Quell’uomo mi allungò nuovamente il suo biglietto da visita e si presentò come l’agente di una nascente casa discografica. Il proprietario, un tedesco che aveva da poco ereditato una fortuna, aveva questo sogno di produrre musica e lo stava realizzando. Quell’ometto mi disse di chiamarsi Alton e che era molto interessato alle canzoni della band. Chiedendo in giro, aveva capito che il compositore fosse Nathaniel, puntando quindi sulla persona sbagliata.
Mi spiegò che la sua agenzia stava promuovendo un gruppo di quattro ragazzi giovani il cui stile si sposava perfettamente con il genere musicale in cui ci eravamo esibiti. Mi chiese se sarei stato disposto ad abbandonare la mia band e quella fu l’unica esitazione che gli concessi quella sera.
L’uomo continuò spiegandomi che questa band, i Tenia, si sarebbero trasferiti in Germania ad incidere il disco. La cosa mi stupii due volte, da un lato perché il nome di quel gruppo era lo stesso che aveva proposto Erin per la mia band, dall’altro perché non concepivo lo scazzo di trasferirsi in Europa quando anche in America c’erano degli ottimi studi di registrazione.
Alton mi spiegò quindi che il proprietario, il signor Amadeus, il cui nome mi strappò un sorriso, era tanto ricco quanto eccentrico e sosteneva che solo nella sua terra natia i “suoi” ragazzi avrebbero potuto trovare la giusta ispirazione. Tutte quelle informazioni furono difficili da assimilare, mi sembrava tutto troppo bello per essere vero. Alton proseguiva spiegandomi che avrebbero avuto bisogno di me per sei mesi, da gennaio a giugno e che quindi cominciassi a pensare se la cosa fosse fattibile per me, del resto non mi ero ancora diplomato.
Mi grattai la testa, non tanto per necessità, quanto per sfogare in qualche modo la mia trepidazione.
L’uomo infine concluse dicendo di passare in agenzia da lui l’indomani, così avremo parlato con calma dei dettagli e avrei avuto una panoramica più completa per poter decidere.
“accetto”
Mi guardò dubbioso, mentre io non accennavo ad alcuna indecisione.

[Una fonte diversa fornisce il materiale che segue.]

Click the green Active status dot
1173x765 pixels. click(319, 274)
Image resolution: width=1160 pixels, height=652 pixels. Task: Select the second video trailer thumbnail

“guarda che non ho tutta questa fretta. Puoi pensarci con calma durante le vacanze e poi a Gennaio mi comunichi…”
Lo interruppi. Non potevo rifiutare. Non volevo rifiutare. Non so cosa avesse fatto nell’ultimo periodo quell’ometto, ma erano cinque anni che lo stavo aspettando.
 
Quando Alexy comunicò a tutti la notizia, salendo sul palco, in un certo senso provai sollievo; mi aveva tolto dall’impiccio di dover essere io a dirlo agli altri.
Prima che me ne rendessi conto, la cercai. Volevo vedere che espressione avesse, senza pormi alcuna aspettativa: la individuai subito, nonostante fosse venticinque centimetri più bassa di me, lei era sempre la prima persona su cui si posavano i miei occhi.
Ammetto che mi deluse: non era esplosa di gioia né tanto meno di tristezza. Mi fissava inespressiva, come se fossi una statuina di porcellana. Io invece, solo indagando nei suoi occhi verde bosco, provai una morsa di nostalgia che anticipava quel sentimento che mi avrebbe accompagnato in quel viaggio.
Mi sarebbe mancata, mi avrebbe fatto male starle lontano, ma non quanto me ne faceva starle vicino.
 
Erin sparì. Rosalya ed Iris girovagavano per il liceo cercando dove si fosse nascosta.
Io invece, ero talmente stordito, che mi isolai sul solito tetto. Avevo bisogno di stare da solo e riflettere.
Evidentemente lei non lo sapeva.
Arrivò barcollando e si sedette accanto a me. Mi aveva sempre detto di non bere ma il suo comportamento rappresentò un’eccezione.
Cominciò a parlare di argomenti senza senso, come di uno stupido gioco in cui le persone dovevano dire una frase vera e una falsa. Forse perché anche io un po’ avevo bevuto, la assecondai:
“amo gli hamburger”
Lei la dichiarò una verità, quando in realtà li ho sempre odiati: da quando vivevo da solo, poiché i fornelli non erano il mio forte, ripiegavo talmente tante volte sul McDonald che quando con la squadra di basket uscivamo a festeggiare, cercavo in tutti i modi di optare per qualcosa di diverso dal cibo spazzatura. Per mia sfortuna i ragazzi ne andavano matti, specie Dajan e Wes.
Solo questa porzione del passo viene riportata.